**Exercise requirements:**
Nothing but the lines from the one containing "Viewport: 1099px width, 618px height." through the one containing "Given: Minimize the", both included, should be given again, each exactly as written below.

[Recorded data Boundary: Start]

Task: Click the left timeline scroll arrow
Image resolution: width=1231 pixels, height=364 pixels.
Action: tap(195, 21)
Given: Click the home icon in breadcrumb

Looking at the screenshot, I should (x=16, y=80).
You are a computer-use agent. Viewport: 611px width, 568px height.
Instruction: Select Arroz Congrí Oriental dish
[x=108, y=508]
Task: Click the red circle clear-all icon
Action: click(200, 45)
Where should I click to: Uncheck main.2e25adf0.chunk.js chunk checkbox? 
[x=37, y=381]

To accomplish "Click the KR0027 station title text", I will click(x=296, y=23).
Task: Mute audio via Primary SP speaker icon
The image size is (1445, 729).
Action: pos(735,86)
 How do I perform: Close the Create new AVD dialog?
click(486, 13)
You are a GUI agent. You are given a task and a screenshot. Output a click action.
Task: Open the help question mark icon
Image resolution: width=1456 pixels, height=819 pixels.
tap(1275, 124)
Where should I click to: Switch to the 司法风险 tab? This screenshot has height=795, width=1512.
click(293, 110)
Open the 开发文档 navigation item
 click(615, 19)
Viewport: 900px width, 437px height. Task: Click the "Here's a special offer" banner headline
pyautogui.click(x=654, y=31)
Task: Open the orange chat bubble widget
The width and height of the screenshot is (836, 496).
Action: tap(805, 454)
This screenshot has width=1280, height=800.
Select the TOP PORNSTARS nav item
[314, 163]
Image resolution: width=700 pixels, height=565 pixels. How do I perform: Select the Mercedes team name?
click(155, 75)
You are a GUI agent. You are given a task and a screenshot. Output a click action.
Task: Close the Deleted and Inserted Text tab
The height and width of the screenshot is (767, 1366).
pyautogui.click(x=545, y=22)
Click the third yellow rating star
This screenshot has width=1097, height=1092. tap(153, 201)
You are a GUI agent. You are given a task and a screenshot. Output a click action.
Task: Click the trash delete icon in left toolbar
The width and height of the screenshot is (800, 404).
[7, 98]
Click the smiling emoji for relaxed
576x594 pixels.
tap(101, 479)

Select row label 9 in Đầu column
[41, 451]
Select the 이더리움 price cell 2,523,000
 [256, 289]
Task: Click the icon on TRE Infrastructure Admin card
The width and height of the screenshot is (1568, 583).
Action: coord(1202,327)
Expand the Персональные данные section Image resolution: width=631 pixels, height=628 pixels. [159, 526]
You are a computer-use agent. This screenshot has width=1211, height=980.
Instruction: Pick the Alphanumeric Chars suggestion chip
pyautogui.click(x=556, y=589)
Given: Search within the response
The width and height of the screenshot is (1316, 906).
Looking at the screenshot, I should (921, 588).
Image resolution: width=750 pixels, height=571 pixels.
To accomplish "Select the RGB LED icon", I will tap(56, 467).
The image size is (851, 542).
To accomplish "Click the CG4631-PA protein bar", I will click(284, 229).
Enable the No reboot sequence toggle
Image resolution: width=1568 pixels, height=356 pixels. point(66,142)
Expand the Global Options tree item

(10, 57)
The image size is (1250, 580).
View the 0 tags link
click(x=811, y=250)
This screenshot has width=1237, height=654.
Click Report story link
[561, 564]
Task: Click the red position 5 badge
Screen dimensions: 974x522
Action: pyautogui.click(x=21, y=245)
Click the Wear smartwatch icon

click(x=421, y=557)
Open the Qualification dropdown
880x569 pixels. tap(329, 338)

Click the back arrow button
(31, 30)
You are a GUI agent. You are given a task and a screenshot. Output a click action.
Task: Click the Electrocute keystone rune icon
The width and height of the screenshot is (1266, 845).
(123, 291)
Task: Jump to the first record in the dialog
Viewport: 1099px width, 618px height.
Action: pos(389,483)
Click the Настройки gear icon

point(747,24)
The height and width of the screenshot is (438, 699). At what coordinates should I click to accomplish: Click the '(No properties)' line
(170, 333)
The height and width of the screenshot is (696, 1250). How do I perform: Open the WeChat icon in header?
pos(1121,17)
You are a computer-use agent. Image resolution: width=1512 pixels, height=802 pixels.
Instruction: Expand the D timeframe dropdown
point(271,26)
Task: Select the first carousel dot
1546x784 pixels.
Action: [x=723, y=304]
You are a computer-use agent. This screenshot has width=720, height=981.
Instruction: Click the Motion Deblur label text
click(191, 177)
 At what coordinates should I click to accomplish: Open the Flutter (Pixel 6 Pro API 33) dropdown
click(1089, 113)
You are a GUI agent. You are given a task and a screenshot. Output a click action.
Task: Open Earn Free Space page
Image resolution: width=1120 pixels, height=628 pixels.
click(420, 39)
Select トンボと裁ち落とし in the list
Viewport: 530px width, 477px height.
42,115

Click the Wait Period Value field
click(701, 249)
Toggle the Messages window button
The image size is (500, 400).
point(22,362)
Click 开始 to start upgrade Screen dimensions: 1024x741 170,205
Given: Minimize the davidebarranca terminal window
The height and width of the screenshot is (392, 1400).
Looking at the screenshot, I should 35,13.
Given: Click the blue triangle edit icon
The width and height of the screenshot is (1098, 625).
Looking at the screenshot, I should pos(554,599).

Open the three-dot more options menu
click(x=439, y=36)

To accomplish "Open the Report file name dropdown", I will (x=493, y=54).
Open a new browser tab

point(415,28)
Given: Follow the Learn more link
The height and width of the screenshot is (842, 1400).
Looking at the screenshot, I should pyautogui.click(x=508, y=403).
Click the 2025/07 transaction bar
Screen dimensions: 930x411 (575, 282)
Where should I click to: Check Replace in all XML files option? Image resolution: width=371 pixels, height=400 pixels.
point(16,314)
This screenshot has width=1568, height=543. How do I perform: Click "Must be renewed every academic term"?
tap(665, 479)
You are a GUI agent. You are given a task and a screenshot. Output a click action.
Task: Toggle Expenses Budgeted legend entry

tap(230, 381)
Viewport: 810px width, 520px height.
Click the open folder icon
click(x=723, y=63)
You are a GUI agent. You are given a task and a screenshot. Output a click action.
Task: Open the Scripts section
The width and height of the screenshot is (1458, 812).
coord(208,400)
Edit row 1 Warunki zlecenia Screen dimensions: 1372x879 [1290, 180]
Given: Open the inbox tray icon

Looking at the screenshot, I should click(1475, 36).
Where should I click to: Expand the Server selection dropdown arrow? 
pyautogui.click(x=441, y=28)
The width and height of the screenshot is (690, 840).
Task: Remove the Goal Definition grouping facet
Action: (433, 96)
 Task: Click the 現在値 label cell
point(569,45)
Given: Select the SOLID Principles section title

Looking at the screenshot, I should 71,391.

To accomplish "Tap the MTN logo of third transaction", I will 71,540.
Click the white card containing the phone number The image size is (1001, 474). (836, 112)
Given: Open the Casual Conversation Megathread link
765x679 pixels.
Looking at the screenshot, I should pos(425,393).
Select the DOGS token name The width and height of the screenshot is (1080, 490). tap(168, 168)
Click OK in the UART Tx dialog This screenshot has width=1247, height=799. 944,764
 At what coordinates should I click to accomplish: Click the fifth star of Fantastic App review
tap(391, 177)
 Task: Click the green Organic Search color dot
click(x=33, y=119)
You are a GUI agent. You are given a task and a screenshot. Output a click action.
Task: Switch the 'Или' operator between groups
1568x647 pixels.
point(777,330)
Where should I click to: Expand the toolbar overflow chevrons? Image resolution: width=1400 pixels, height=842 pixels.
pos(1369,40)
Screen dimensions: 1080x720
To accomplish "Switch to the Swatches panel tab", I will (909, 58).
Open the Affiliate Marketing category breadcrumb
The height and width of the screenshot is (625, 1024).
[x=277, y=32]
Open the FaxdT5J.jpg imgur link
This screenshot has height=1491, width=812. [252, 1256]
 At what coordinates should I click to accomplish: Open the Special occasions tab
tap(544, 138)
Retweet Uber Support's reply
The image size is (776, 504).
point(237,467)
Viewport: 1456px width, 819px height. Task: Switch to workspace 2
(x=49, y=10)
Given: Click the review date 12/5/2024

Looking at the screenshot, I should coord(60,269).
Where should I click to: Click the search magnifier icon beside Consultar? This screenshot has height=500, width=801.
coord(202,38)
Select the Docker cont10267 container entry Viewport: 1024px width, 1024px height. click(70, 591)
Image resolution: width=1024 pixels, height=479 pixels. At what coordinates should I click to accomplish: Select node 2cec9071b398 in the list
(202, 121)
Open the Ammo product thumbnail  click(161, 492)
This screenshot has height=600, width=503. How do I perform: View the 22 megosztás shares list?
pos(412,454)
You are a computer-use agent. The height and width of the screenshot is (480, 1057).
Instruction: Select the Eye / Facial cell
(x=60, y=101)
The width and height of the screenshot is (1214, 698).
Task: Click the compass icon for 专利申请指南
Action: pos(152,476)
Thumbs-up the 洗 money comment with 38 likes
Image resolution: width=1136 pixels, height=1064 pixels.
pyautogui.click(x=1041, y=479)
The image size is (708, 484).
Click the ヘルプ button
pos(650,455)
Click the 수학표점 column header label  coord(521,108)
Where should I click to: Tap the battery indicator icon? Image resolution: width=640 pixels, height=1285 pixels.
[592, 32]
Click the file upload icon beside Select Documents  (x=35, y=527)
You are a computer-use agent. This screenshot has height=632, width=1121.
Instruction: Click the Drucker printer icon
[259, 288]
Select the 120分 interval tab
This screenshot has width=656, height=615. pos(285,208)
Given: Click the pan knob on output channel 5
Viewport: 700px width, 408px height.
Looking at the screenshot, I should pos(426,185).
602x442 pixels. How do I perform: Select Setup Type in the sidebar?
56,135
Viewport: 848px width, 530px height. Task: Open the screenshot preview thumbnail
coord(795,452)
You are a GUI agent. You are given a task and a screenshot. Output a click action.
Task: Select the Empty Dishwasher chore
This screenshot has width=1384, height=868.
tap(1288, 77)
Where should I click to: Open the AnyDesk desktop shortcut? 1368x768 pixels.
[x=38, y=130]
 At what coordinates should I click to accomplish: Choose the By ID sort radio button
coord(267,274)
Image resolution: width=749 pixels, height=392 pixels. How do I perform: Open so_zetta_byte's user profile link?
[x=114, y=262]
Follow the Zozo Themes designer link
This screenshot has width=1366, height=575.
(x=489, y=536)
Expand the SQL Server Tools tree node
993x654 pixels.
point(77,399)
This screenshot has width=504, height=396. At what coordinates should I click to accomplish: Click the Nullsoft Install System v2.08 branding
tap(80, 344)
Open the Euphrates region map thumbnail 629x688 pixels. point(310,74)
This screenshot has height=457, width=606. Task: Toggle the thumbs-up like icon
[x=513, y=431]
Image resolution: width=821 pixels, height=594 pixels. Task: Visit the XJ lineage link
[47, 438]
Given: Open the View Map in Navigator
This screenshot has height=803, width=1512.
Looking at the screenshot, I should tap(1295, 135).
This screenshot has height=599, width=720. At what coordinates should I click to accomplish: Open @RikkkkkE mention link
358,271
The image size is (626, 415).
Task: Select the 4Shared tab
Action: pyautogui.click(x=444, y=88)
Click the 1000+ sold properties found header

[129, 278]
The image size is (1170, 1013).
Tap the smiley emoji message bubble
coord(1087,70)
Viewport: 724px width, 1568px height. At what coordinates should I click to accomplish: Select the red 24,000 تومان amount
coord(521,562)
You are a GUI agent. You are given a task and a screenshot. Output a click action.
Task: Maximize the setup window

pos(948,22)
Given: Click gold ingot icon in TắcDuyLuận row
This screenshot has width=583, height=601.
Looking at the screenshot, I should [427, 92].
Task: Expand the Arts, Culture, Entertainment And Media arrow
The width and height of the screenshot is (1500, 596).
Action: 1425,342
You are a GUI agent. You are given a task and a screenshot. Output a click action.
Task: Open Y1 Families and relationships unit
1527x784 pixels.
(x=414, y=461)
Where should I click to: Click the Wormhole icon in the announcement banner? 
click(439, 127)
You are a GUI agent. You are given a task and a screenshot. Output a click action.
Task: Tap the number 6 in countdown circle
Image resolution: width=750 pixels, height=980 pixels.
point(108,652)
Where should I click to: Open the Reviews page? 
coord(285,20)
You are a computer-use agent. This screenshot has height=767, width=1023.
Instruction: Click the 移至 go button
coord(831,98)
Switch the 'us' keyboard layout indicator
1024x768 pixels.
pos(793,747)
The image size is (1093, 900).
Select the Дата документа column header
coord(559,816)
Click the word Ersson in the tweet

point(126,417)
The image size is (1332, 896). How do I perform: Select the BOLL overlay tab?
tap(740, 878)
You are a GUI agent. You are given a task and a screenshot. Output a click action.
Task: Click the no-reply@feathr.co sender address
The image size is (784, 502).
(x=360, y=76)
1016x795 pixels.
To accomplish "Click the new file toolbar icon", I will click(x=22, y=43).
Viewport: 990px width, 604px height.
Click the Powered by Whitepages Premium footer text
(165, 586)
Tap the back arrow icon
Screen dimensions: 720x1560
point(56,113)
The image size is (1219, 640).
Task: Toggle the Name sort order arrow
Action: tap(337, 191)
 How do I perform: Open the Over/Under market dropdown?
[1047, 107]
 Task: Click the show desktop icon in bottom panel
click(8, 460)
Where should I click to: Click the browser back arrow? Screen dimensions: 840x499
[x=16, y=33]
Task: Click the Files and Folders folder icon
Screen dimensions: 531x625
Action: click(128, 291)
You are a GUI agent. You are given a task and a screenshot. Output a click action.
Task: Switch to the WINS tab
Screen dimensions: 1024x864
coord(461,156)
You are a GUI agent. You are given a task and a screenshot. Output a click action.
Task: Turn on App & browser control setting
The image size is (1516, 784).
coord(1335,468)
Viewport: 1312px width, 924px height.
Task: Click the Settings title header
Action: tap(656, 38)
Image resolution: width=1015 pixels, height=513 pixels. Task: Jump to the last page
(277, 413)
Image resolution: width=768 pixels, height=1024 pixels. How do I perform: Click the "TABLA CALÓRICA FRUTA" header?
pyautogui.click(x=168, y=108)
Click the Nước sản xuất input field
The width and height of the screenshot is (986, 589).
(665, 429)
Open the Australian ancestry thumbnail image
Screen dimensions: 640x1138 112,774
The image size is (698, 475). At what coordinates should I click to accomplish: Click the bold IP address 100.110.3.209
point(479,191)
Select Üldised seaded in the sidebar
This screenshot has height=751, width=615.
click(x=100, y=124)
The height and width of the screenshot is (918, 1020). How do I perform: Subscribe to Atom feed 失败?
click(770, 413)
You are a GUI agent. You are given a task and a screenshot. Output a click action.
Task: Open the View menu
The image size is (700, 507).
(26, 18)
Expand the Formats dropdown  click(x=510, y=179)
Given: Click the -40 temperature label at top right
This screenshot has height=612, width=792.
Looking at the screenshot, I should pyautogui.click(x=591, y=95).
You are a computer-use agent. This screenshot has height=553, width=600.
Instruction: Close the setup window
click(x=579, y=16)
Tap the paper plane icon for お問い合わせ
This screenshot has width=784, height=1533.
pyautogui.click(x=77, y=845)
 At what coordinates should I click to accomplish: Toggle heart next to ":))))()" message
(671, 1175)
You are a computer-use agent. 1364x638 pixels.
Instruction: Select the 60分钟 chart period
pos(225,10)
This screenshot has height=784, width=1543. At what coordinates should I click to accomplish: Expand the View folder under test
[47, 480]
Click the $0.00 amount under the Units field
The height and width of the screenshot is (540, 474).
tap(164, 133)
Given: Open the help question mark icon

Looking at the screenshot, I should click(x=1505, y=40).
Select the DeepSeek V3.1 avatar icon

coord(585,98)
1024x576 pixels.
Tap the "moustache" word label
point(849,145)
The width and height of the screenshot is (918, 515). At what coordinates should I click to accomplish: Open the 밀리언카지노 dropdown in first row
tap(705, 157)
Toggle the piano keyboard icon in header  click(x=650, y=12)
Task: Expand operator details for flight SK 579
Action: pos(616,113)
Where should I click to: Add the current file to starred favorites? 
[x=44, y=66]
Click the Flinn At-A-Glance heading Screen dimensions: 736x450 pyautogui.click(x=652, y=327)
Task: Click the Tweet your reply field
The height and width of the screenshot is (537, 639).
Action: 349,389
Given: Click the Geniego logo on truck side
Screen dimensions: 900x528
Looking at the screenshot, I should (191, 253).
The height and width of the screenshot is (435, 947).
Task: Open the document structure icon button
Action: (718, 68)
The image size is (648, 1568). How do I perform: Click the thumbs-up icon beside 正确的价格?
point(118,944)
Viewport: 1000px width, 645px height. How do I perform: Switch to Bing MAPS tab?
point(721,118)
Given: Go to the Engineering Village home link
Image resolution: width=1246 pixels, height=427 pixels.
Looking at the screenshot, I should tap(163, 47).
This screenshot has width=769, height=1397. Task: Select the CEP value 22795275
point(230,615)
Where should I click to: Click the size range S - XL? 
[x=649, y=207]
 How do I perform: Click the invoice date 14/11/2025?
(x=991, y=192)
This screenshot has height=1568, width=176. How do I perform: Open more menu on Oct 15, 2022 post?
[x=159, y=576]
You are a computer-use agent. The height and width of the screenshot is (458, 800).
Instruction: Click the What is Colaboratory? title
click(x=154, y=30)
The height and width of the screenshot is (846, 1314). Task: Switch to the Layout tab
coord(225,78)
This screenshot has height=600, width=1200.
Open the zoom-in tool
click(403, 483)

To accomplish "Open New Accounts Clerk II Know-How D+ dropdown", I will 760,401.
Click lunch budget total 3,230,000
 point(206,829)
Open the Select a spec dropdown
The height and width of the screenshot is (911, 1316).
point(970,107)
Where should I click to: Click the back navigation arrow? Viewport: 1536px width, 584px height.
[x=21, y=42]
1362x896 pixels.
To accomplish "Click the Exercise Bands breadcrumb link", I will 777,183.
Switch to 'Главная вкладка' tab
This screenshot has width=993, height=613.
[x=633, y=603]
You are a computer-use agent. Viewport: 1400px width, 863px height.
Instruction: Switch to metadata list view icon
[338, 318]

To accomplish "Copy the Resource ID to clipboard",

[Recorded data Boundary: End]

**Solution for this exercise:**
Viewport: 1099px width, 618px height.
Action: pos(389,483)
Click the Настройки gear icon

point(747,24)
The height and width of the screenshot is (438, 699). At what coordinates should I click to accomplish: Click the '(No properties)' line
(170, 333)
The height and width of the screenshot is (696, 1250). How do I perform: Open the WeChat icon in header?
pos(1121,17)
You are a computer-use agent. Image resolution: width=1512 pixels, height=802 pixels.
Instruction: Expand the D timeframe dropdown
point(271,26)
Task: Select the first carousel dot
1546x784 pixels.
Action: [x=723, y=304]
You are a computer-use agent. This screenshot has width=720, height=981.
Instruction: Click the Motion Deblur label text
click(191, 177)
 At what coordinates should I click to accomplish: Open the Flutter (Pixel 6 Pro API 33) dropdown
click(1089, 113)
You are a GUI agent. You are given a task and a screenshot. Output a click action.
Task: Open Earn Free Space page
Image resolution: width=1120 pixels, height=628 pixels.
click(420, 39)
Select トンボと裁ち落とし in the list
Viewport: 530px width, 477px height.
42,115

Click the Wait Period Value field
click(701, 249)
Toggle the Messages window button
The image size is (500, 400).
point(22,362)
Click 开始 to start upgrade Screen dimensions: 1024x741 170,205
Given: Minimize the davidebarranca terminal window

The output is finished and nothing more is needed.